Problem
Sort through the entries below and pull out lines containing the word "Given".

.....

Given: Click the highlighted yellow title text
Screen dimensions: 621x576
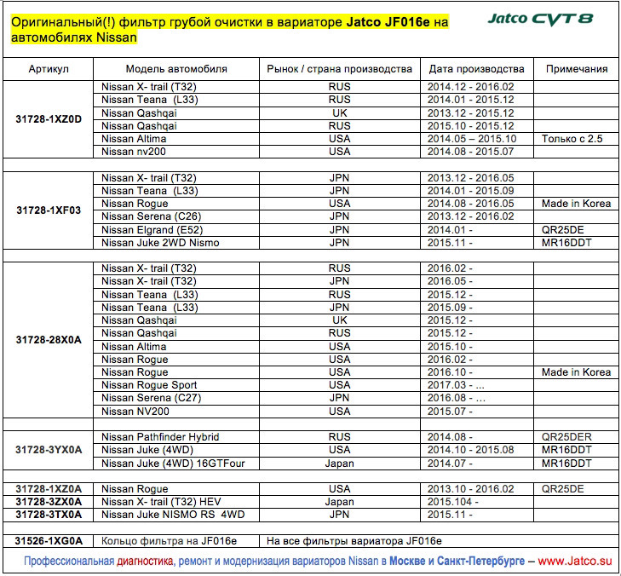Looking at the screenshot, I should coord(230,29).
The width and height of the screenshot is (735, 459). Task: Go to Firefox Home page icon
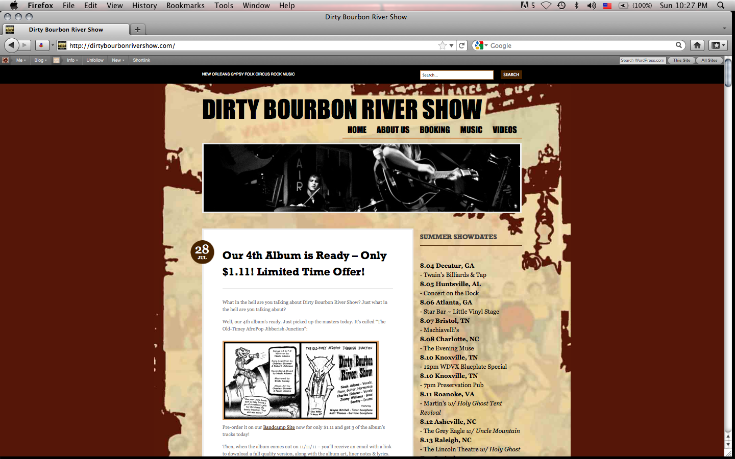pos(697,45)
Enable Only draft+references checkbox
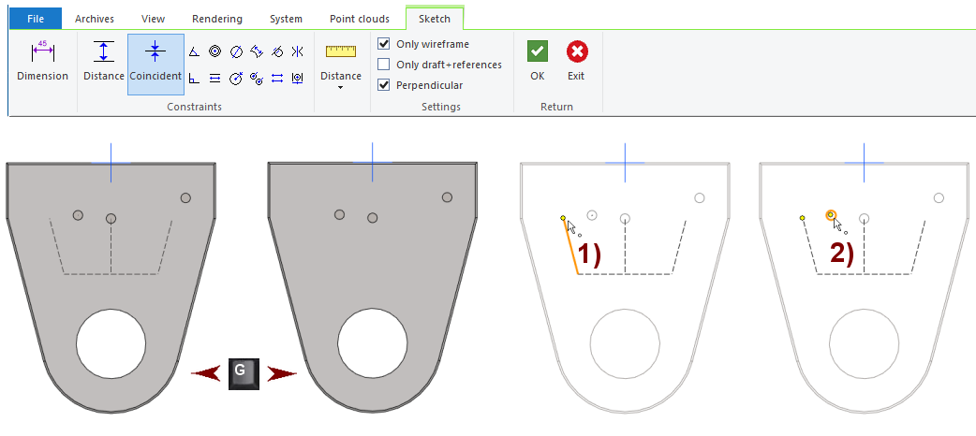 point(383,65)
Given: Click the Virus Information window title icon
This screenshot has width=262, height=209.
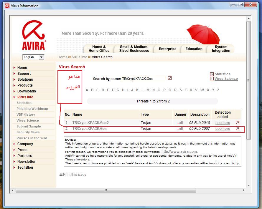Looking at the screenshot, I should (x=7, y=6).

.....

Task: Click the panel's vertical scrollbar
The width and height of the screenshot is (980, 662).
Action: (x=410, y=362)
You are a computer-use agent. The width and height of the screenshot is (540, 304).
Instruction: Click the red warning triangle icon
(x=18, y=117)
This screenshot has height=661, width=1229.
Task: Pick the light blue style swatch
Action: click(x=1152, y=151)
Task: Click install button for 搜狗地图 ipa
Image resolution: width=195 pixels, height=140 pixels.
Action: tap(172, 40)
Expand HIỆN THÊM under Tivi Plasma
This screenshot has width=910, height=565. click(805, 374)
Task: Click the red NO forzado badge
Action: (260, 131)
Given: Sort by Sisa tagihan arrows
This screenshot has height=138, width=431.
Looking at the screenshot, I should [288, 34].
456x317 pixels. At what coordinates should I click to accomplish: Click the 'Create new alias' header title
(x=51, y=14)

.....

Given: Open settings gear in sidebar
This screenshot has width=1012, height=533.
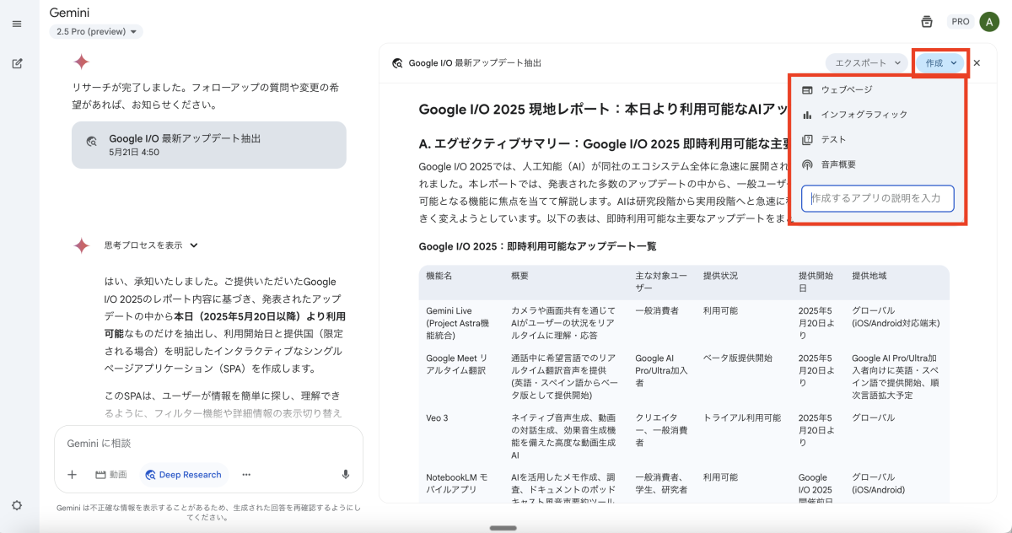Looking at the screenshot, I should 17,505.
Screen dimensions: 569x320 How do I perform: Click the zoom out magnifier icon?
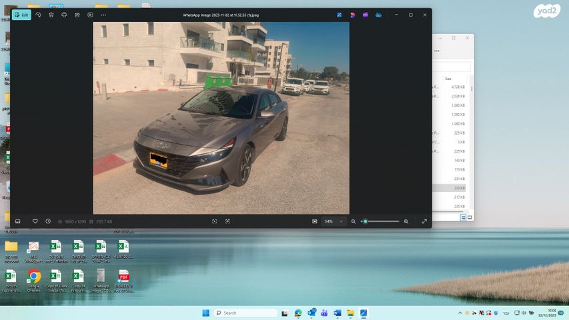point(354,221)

.....

Output of the exercise
Given: Click the highlighted yellow title text
Given: Click the Virus Information window title icon
Given: Sort by Sisa tagihan arrows
Given: Open settings gear in sidebar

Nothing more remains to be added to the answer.